O que parece ter atraído Kurosawa a Macbeth é o fato de o perfil do personagem ter certa afinidade com outros dos personagens do diretor em filmes anteriores, como os que aparecem em seus dois filmes de estréia, “A Lenda do Judô I e II”. Estas características de heróis trágicos, limitados por seus destinos, são típicas dos protagonistas de seu filmes, e isso se estende por toda a obra do japonês. Mas não foi só isso que o cativou, afinal de contas o texto se apresenta como “uma história tão verdadeira agora como na época em que foi escrita” (como enfatizava o próprio Kurosawa).
SPOILERS

Há também momentos no filme que não fazem parte da peça, como o inesquecível momento da entrada dos pássaros no castelo (e a consequente confusão dos envolvidos sobre se era um bom ou mau presságio) e a incomparável cena final, com uma flechada rompendo a jugular de Washizu, que morre traído por seu próprio exército, em lugar do que se vê na peça do inglês, que ensaia uma luta mortal entre Macduff e Macbeth, que resulta na morte do segundo pela espada do primeiro. Outra intervenção de destaque de Kurosawa é em cima das características do próprio Washizu.

 

FIM SPOILER

 

É nesta utilização apropriada e diversa de forma e conteúdo que o diretor consegue tornar Trono Manchado de Sangue uma obra a ser apreciada e que consegue ainda transcender o texto original de Shakespeare a seu próprio modo, agregando a ele diversos valores da tradição oriental japonesa, condimentados com uma certa crítica a eventos da época em que o filme foi rodado e ainda nos brindar com uma mis-en-scène brilhante e plasticamente interessante.  Agora, diferentemente do que se pensava, em geral, na época, muitos críticos de cinema são incisivos ao colocar este filme – e o diretor – como um dos que melhor representa obras do escritor inglês que foram adaptadas para as telas.

 

por Fred Almeida

Um comentário sobre “Resenha #25 – Trono Manchado de Sangue (Kumonosu-jô / Throne of Blood, 1957)

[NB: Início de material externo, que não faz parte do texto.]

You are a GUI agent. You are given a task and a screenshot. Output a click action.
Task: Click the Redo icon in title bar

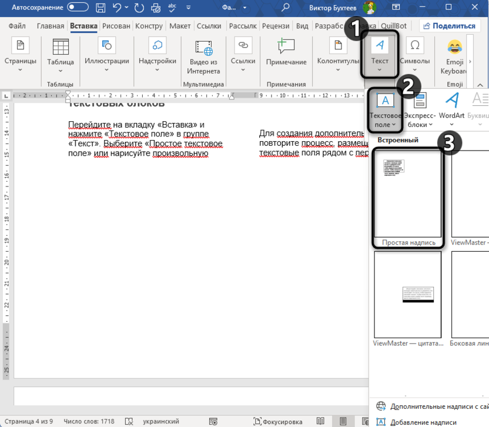coord(139,8)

  1. Nunca é demais relembrar esse belo mosaico de referências que “formaram” o grande diretor que foi Kurosawa. Além da atração por Shakespeare, cabe comentar que ele adaptou Dostoievski (O Idiota), Gorki (Ralé), e ainda 3 obras de um autor importante no Japão (Shugoro Yamamoto), Sanjuro, Barba Ruiva e Dodeskaden. E também era um interessado por artes plásticas (como vai ser magistralmente retratado num dos episódios de Sonhos, além as “pinturas” que são seus grandes épicos coloridos, Kagemusha e Ran).
    Ah, como eu gosto de falar do Akira! Um dia terá a obra completa abordada no podcast.